Redistribution of Costs Causes Barriers in Community Pharmacy | Asembia AXS26
Lower patient caps shift costs to community pharmacies, fueling pharmacy benefit manager fees, mail-order growth, and pharmacy deserts.
Dee Chaudhary, principal of commercial strategy consulting life sciences and healthcare at Clarivate, discusses how recent health policy changes, particularly the $2000 out-of-pocket cap, are reshaping the realities for community pharmacies, patients, and payers. Although the cap is positioned as a win for patients by improving affordability, Chaudhary explains that it has not removed costs from the system; instead, it has redistributed financial pressure down the chain, especially onto pharmacies. Local, independent pharmacies are losing business to vertically integrated mail-order pharmacies, contributing to the emergence of pharmacy deserts where in-person access is reduced.
She also highlights how pharmacies are effectively forced to manage cash flow burdens as patient affordability is spread over time. Smaller community pharmacies are particularly vulnerable because they lack the financial cushion of large chains or integrated entities. At the same time, patients face new coverage challenges as some arrive at the pharmacy only to discover they are no longer eligible, have lost coverage, or can no longer afford their plans. Work requirements for Medicaid, varying by state, further complicate access and place additional strain on local pharmacies that must handle patient confusion and frustration face to face.

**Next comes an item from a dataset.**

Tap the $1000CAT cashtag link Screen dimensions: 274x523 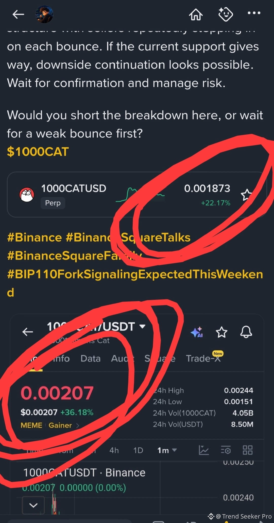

On the payer side, pharmacy benefit managers are shifting behavior, demanding higher upfront rebates, steeper net price guarantees, and moving more quickly to exclude drugs from formularies when value is not clearly demonstrated at launch. Despite these strategies, direct and indirect remuneration fees and related pressures have not disappeared—they have evolved, maintaining financial strain on pharmacies.
“It becomes more and more difficult to predict what the downstream effect is of many of these policy decisions and decisions made by people who may or may not understand the implication on community pharmacy,” Chaudhary said. “n the big picture, they think they're doing the right thing, but realistically, all different segments of health care need to be very closely aligned to what's happening in health policy.”